EXERCISE TASK 1. Reproduce, word for word, the part of the post on the Phuket drowning that opens with the words containing "Two British men" and closes with "family was rescued.".
EXERCISE TASK 2. In the post on the Phuket drowning, how high did police say the wave that trapped James Henry Paton was?
EXERCISE TASK 3. Summarize the post on the Phuket drowning in two sentences.

** Begin PAGE **

Tragedy in Phuket Island, Thailand

This news with headline "Giant waves off Thai coast drag British tourist to his death" in Scotsman.com by Andrew Drummond is making the rounds today:
A BRITISH tourist has died after giant waves dragged him out to sea off the coast of Thailand.
The man became the third holidaymaker in two days to die off the island of Phuket.

James Henry Paton, 21, drowned when a freak wave, which police described as three metres high, trapped him, his girlfriend and two other Britons, and took them out to sea on Saturday.

Two British men and Mr Paton's 21-year-old girlfriend, who is four months pregnant, were rescued but Mr Paton's body was found a kilometre off shore.

A day earlier a Frenchman and his Thai girlfriend died in the same way. And two days before, an Australian family was rescued.

Police say there were red flags up along Karon beach warning tourists not to swim.

Police Colonel Chanat Sutima said: "It is dangerous to go swimming in the rainy season because of the undertows, but many tourists do not realise that."
Here's a picture of Phuket Island I found from here.

It is really rather hard to imagine that a peaceful place like this can have fatal freaque waves. Of course its the responsibility of the tourist to heed local advice or warnings. Waves of 3 m high are not necessarily considered as giant waves in general, but they can certainly cause tragedy to happen nevertheless. Here, again, reiterates the difficulty of defining a freaque wave. Nobody doubt the freaqueness of a 3 m high wave when tragedy occurred, but a recorded over 30 m high waves that does not cause any mishap because there was no one around usually will raise question on whether or not it really did happened. So's the age old question on tree falls in the forest when no one around, did it really made a sound?

** End PAGE **
** Begin COLLECTED MATERIAL **

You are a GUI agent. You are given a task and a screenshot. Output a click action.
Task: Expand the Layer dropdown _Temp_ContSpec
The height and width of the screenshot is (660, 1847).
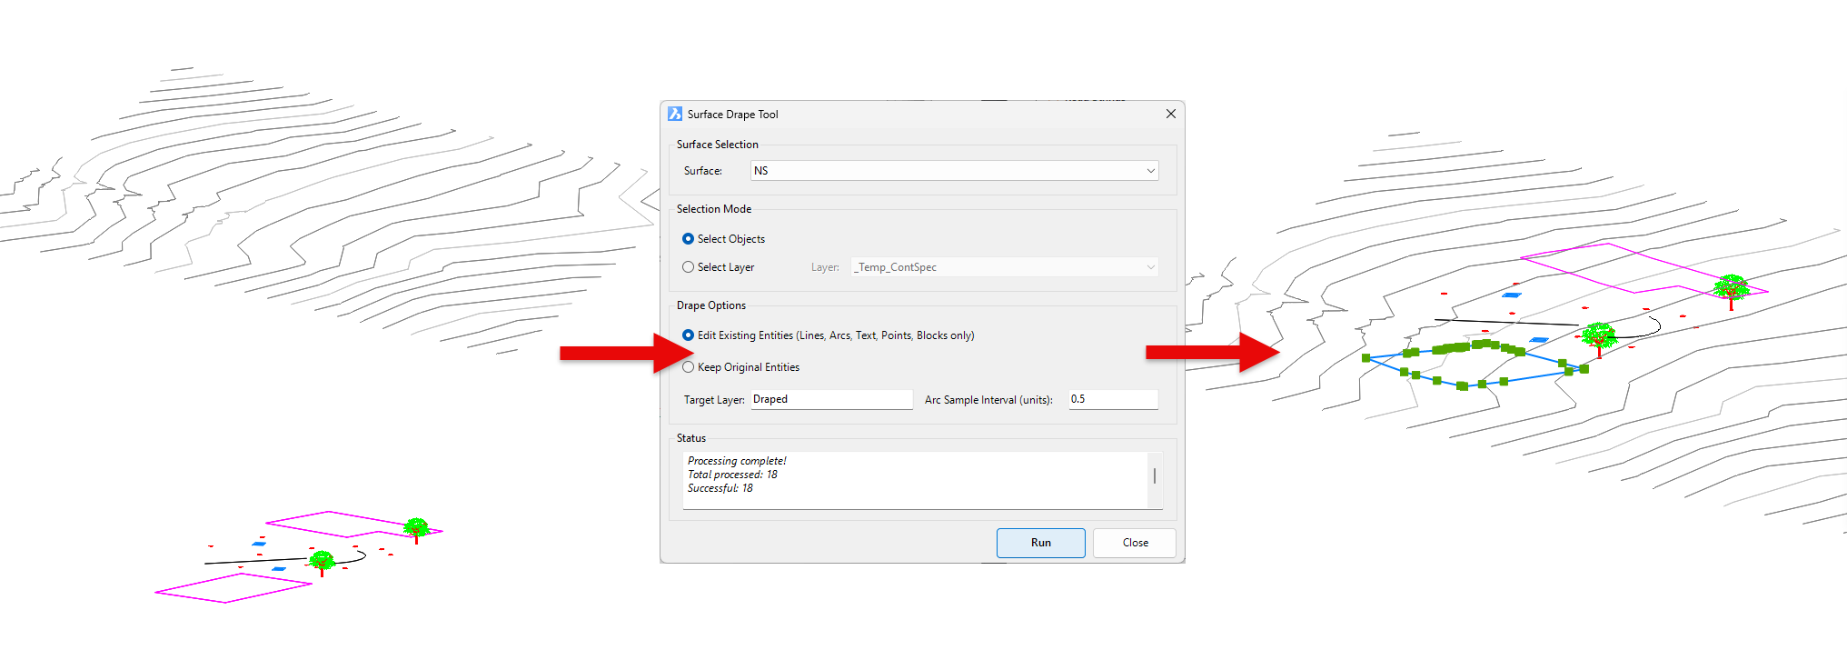click(1004, 267)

** End COLLECTED MATERIAL **

RESULT 1.
Two British men and Mr Paton's 21-year-old girlfriend, who is four months pregnant, were rescued but Mr Paton's body was found a kilometre off shore.

A day earlier a Frenchman and his Thai girlfriend died in the same way. And two days before, an Australian family was rescued.

RESULT 2. Three meters high.

RESULT 3. James Henry Paton, a 21-year-old British tourist, drowned off Phuket when a wave police described as three meters high dragged him and three others out to sea, making him the third holidaymaker to die there in two days. The writer notes that a 3 m wave is not necessarily considered giant yet can still cause tragedy, which shows again how hard it is to define a freak wave.